Work item | Lines from the one containing "Task: Select the" through the final line of the data, restated word for word and free of pictures, make up the whole answer.

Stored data
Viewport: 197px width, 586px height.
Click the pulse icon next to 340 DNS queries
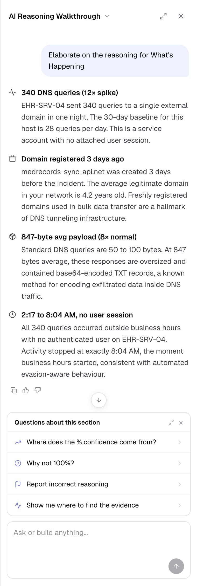pyautogui.click(x=12, y=92)
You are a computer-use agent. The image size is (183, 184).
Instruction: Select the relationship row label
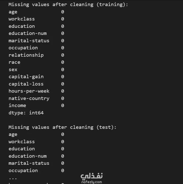26,55
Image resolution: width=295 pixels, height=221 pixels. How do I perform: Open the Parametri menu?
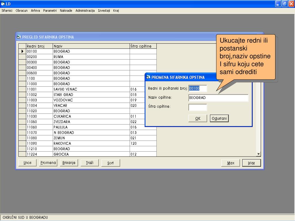click(50, 11)
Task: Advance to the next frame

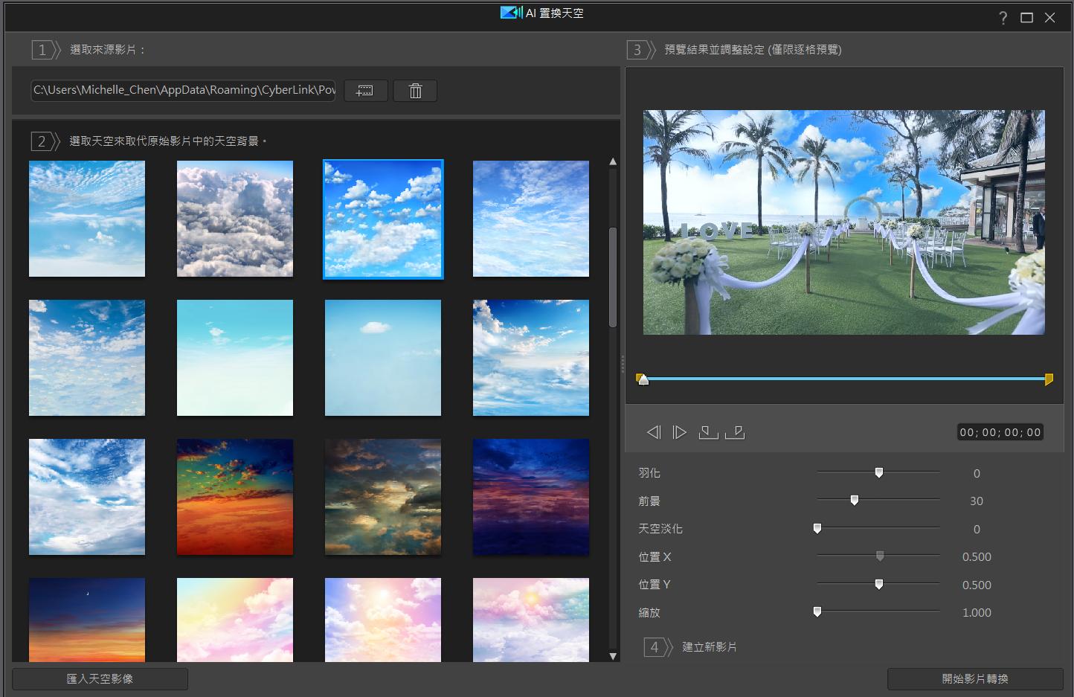Action: tap(679, 432)
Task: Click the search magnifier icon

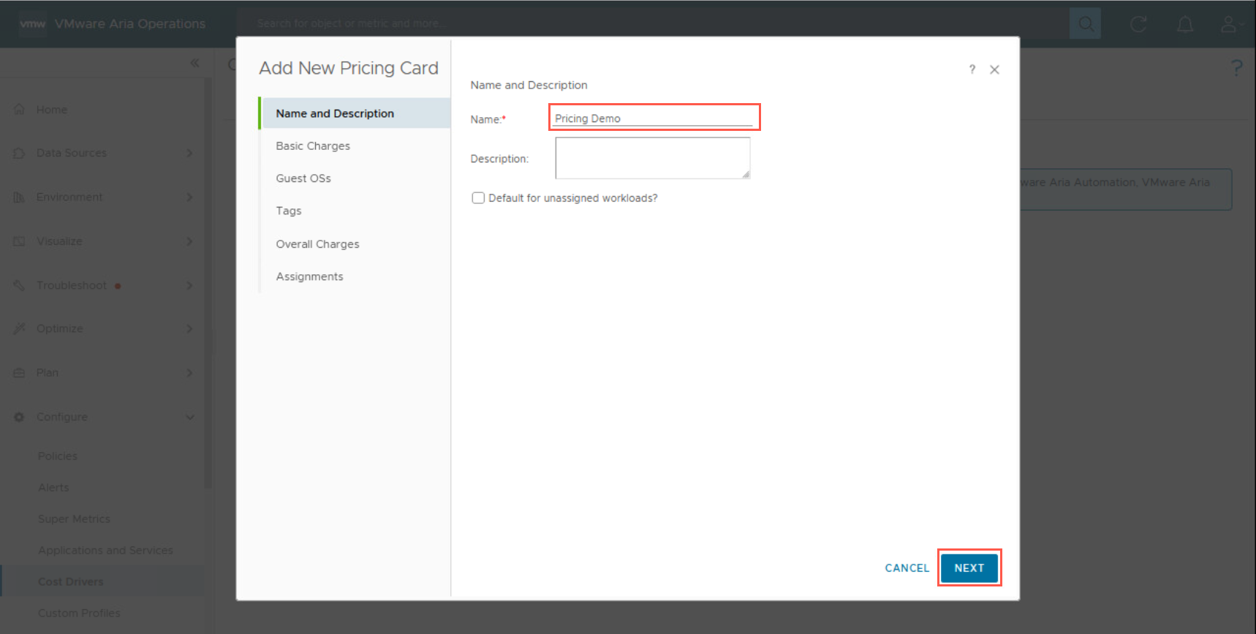Action: pyautogui.click(x=1086, y=24)
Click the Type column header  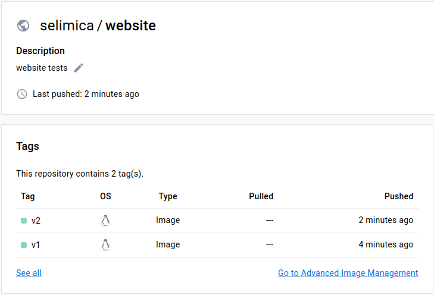pyautogui.click(x=168, y=196)

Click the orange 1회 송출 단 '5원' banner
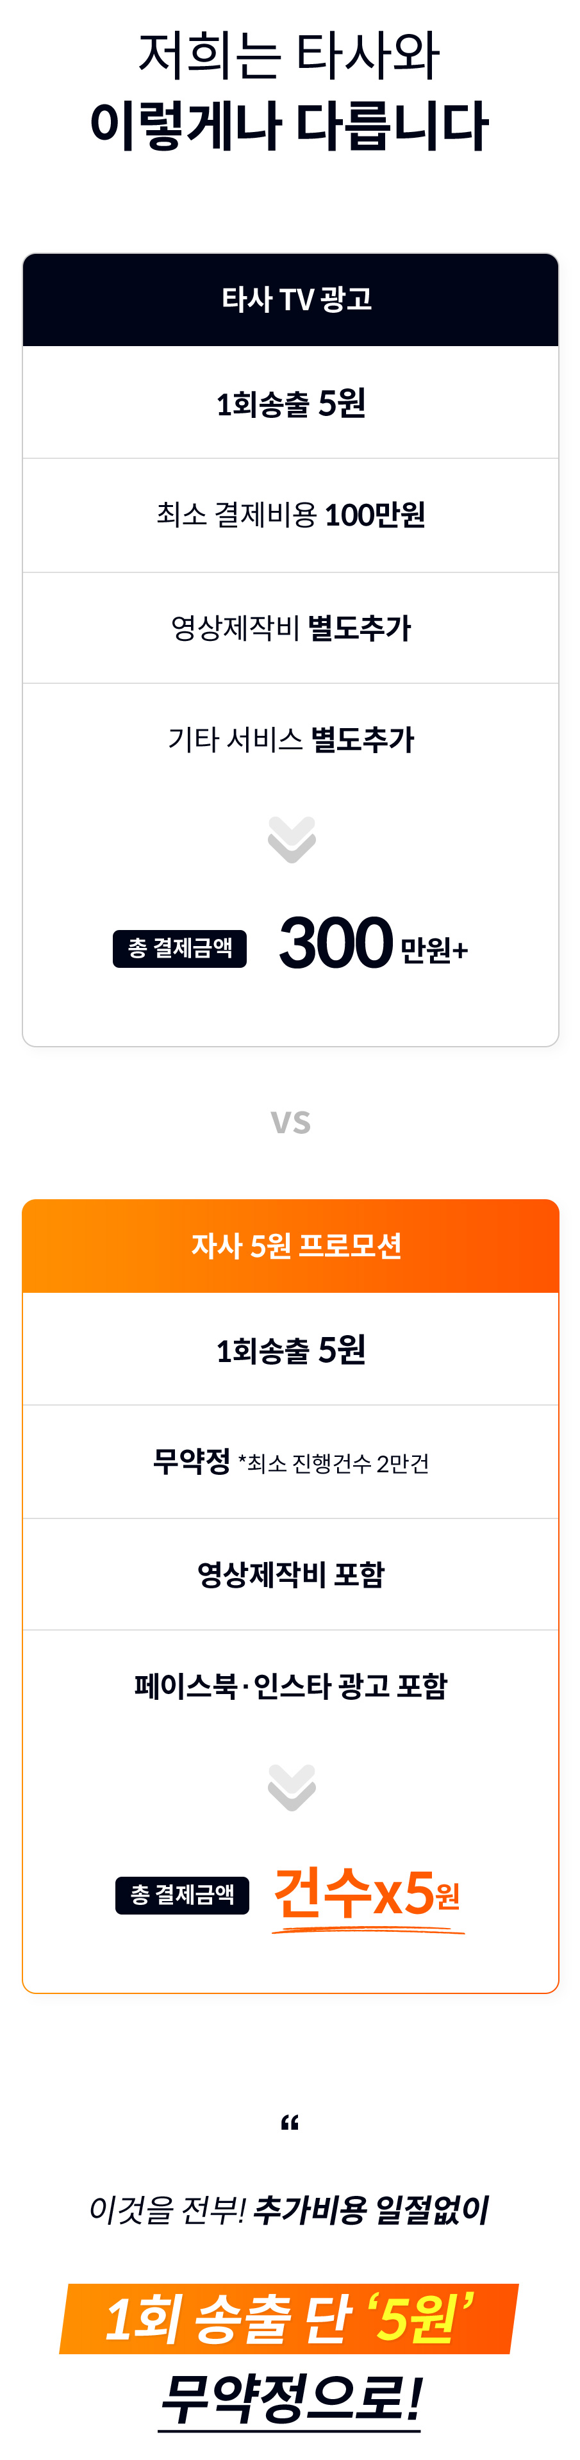[290, 2319]
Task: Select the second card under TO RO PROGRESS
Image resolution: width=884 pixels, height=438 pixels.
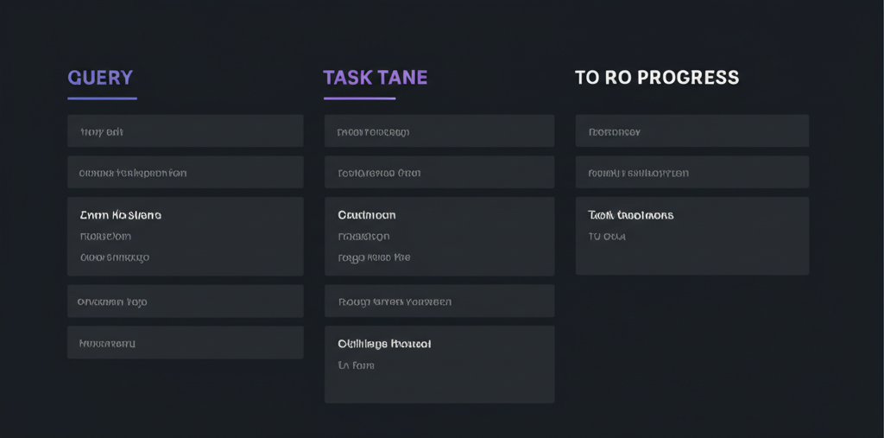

Exercise answer |
Task: Select the second card under TO RO PROGRESS
Image resolution: width=884 pixels, height=438 pixels.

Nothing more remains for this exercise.